**ACTIVITY**
Find the line holding "(434) 973-7947 (63, 236)" in the entries below. Give it again exactly, along with every line after it up to and including the line holding "Can I get a".

── DATA RECORDS ──

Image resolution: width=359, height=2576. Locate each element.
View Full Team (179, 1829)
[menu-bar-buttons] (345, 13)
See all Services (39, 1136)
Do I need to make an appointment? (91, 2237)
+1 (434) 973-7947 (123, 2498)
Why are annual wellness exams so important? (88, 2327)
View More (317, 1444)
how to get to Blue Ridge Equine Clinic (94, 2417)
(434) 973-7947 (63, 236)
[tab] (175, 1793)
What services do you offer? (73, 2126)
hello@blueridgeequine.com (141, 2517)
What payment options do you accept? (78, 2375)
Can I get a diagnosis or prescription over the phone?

───
── DATA RECORDS ──

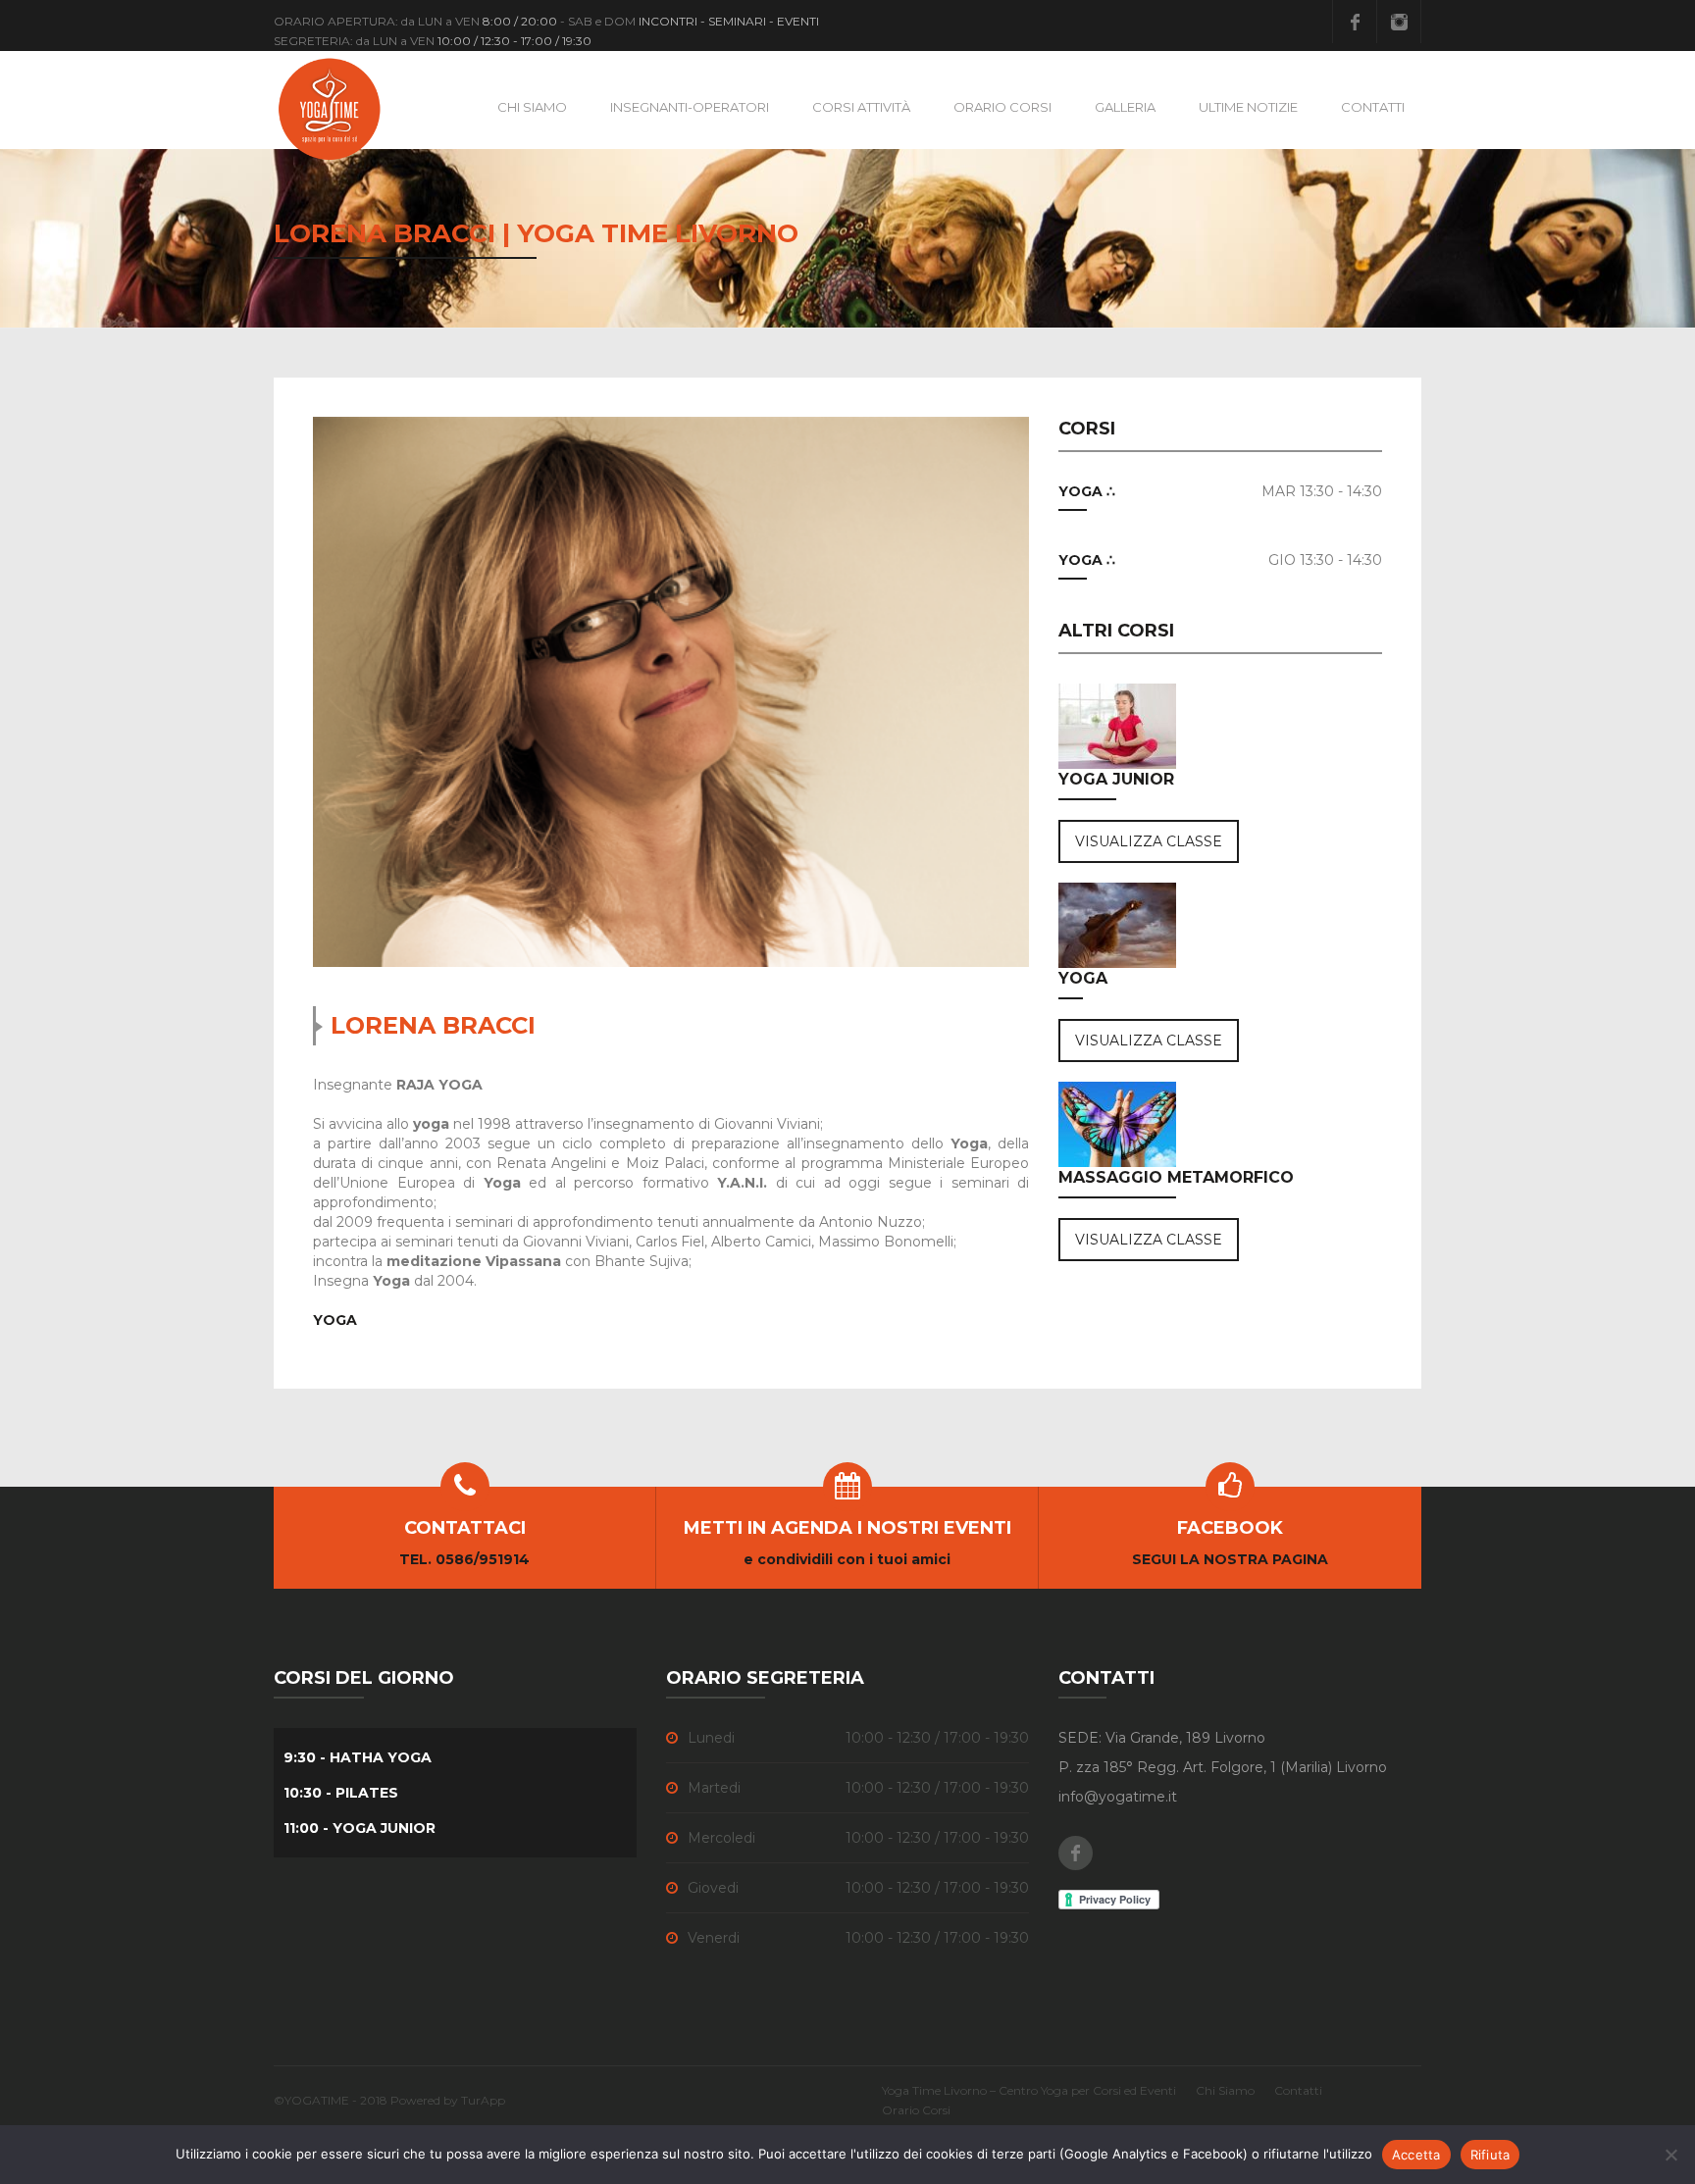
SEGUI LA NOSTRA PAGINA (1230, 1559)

───

**RESULT OF THIS TASK**
(434) 973-7947 (63, 236)
[tab] (175, 1793)
What services do you offer? (73, 2126)
hello@blueridgeequine.com (141, 2517)
What payment options do you accept? (78, 2375)
Can I get a diagnosis or prescription over the phone?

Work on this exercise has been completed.